### [Required action]
The required result is a copy of each line below in which "computer" appears.

### [Data for analysis]

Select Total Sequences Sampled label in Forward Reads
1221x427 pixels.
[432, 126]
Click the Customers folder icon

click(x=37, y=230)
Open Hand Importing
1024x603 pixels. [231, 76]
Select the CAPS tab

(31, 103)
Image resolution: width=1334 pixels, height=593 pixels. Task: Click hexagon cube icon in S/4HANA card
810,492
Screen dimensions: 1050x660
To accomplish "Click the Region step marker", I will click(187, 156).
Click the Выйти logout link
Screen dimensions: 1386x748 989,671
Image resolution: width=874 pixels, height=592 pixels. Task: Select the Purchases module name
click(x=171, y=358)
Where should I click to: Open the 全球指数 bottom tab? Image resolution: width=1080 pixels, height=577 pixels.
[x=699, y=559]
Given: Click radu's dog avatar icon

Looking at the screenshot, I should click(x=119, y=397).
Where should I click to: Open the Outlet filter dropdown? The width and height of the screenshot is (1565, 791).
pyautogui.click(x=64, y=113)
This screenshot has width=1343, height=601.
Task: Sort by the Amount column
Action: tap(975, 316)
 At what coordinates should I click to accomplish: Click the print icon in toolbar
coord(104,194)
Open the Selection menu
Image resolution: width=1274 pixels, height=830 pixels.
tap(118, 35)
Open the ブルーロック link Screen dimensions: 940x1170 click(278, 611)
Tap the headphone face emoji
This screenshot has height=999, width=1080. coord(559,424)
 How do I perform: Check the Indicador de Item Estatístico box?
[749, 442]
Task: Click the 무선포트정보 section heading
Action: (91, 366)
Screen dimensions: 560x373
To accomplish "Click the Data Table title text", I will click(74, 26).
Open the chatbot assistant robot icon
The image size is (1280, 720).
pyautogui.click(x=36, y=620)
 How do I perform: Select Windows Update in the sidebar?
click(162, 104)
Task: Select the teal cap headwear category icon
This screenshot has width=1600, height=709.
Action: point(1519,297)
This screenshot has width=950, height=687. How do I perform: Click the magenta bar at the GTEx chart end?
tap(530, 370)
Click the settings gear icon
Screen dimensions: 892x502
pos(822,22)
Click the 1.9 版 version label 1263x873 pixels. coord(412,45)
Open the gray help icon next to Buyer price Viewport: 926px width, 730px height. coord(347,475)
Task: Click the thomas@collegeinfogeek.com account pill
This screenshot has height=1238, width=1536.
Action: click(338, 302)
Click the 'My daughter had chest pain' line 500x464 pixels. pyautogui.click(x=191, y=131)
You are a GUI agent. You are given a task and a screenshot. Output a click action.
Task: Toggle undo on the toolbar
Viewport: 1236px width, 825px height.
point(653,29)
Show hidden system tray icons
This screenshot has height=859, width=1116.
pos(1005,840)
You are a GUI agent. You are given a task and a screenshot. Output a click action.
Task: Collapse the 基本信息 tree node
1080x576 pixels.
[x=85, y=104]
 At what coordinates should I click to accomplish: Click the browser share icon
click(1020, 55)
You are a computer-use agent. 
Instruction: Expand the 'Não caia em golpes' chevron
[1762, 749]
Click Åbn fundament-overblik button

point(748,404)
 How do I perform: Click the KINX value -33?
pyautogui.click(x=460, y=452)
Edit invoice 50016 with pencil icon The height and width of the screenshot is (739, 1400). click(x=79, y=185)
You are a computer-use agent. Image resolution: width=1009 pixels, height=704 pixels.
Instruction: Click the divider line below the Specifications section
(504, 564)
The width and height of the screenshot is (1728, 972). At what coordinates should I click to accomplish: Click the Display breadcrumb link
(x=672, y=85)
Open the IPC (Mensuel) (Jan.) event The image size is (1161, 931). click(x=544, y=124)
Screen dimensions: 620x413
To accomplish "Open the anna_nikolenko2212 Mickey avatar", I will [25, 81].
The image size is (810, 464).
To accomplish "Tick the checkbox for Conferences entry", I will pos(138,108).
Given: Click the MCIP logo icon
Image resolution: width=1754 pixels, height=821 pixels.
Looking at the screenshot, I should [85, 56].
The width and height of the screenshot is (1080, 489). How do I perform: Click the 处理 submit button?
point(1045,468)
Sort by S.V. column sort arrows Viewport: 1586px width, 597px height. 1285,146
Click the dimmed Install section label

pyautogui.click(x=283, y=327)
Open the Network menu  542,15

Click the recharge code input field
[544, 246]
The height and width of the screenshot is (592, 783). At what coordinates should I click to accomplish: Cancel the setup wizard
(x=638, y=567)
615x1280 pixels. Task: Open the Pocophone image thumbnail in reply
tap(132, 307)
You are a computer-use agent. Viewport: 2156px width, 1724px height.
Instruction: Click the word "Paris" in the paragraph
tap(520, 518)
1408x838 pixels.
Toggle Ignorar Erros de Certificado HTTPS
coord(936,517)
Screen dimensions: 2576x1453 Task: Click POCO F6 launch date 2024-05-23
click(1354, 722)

### [Output of the task]
You are a computer-use agent. 
You are a computer-use agent. Image resolution: width=1009 pixels, height=704 pixels.
You are a computer-use agent. Viewport: 2156px width, 1724px height.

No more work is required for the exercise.